Description:

Glutamate excitotoxicity is an important mediator of neuronal cell death and may contribute to the pathology of stroke, epilepsy and traumatic brain injury. The chief mechanism of neuronal injury during prolonged glutamate exposure is due to Ca2+ entry through NMDA glutamate receptors and consequent sequestration of Ca2+ by mitochondria. This leads to mitochondrial Ca2+ overload, increase in ROS production, disruption of bioenergetics and loss of cellular architecture. Alternative theories suggest that accumulation of Ca2+ and indeed Na+ may lead to an increase in ATP demand from ATP-consuming pumps and consequent depletion of intracellular ATP. It remains a question whether ATP depleting conditions are a determinant or a manifestation of cell death.

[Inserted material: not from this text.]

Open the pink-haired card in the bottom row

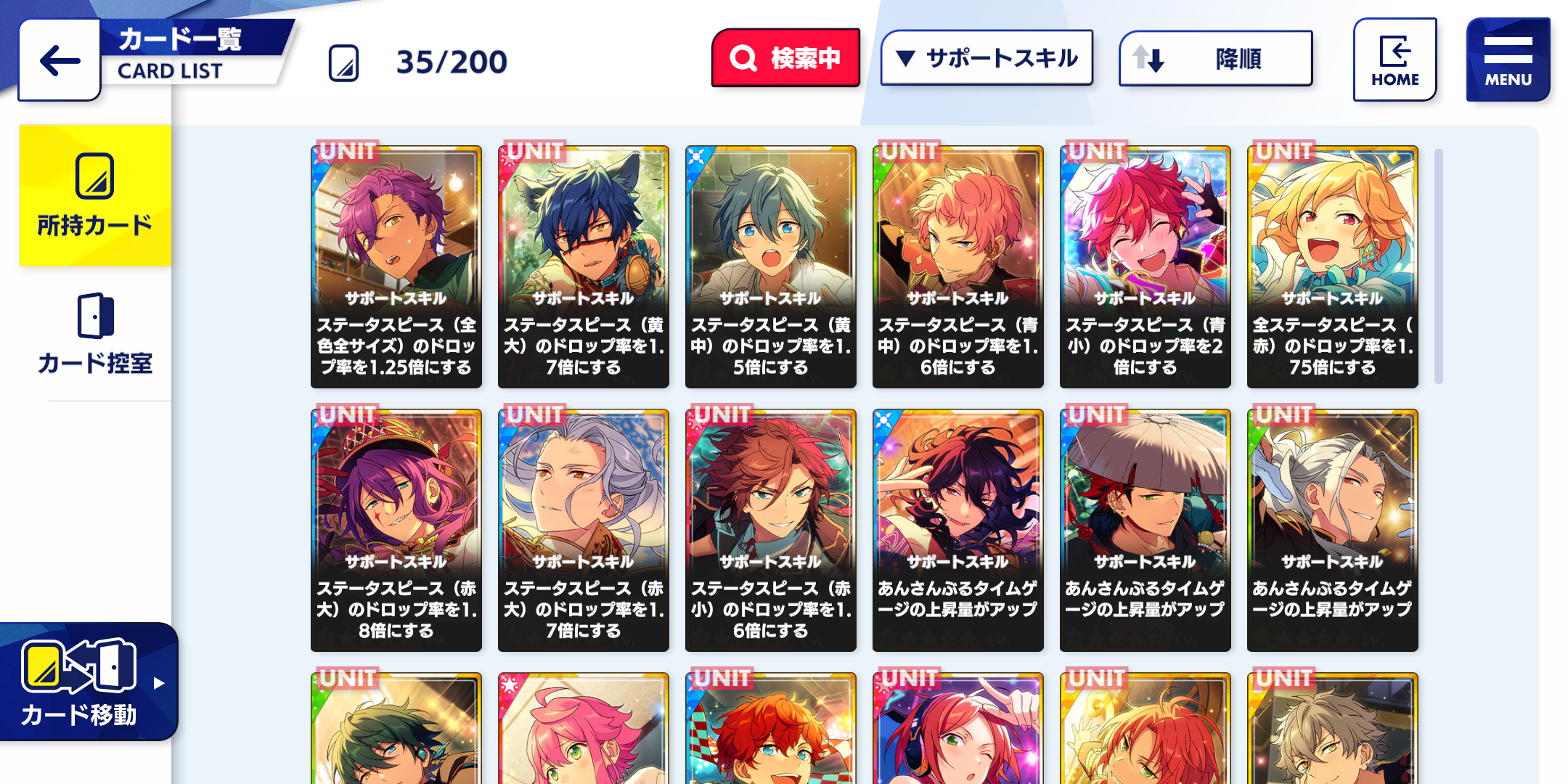coord(583,728)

In conjunction with the Mattson Laboratory (NIA), the BRC has aimed to assess oxygen consumption in single hippocampal neurons in order to gain insight into mitochondrial respiratory capacity during exposure to glutamate. Maximal oxygen consumption is a good indicator of critical ATP depletion, as observed during exposure to mitochondrial uncoupler compounds. Oxygen consumption has only been assessed in whole neuronal populations prior to this proposal. This leads to problems such as the time responsiveness to drugs as well as the need for a homogeneous population of cells. With the development of self-referencing oxygen microsensors, the BRC is able to measure oxygen flux and therefore oxygen consumption at the single cell level. By combining this technique with confocal microscopy, it is anticipated that temporal relationships between mitochondrial membrane potential, intracellular Ca2+ and oxygen consumption will be established and provide clues to the underlying mechanism of excitotoxicity.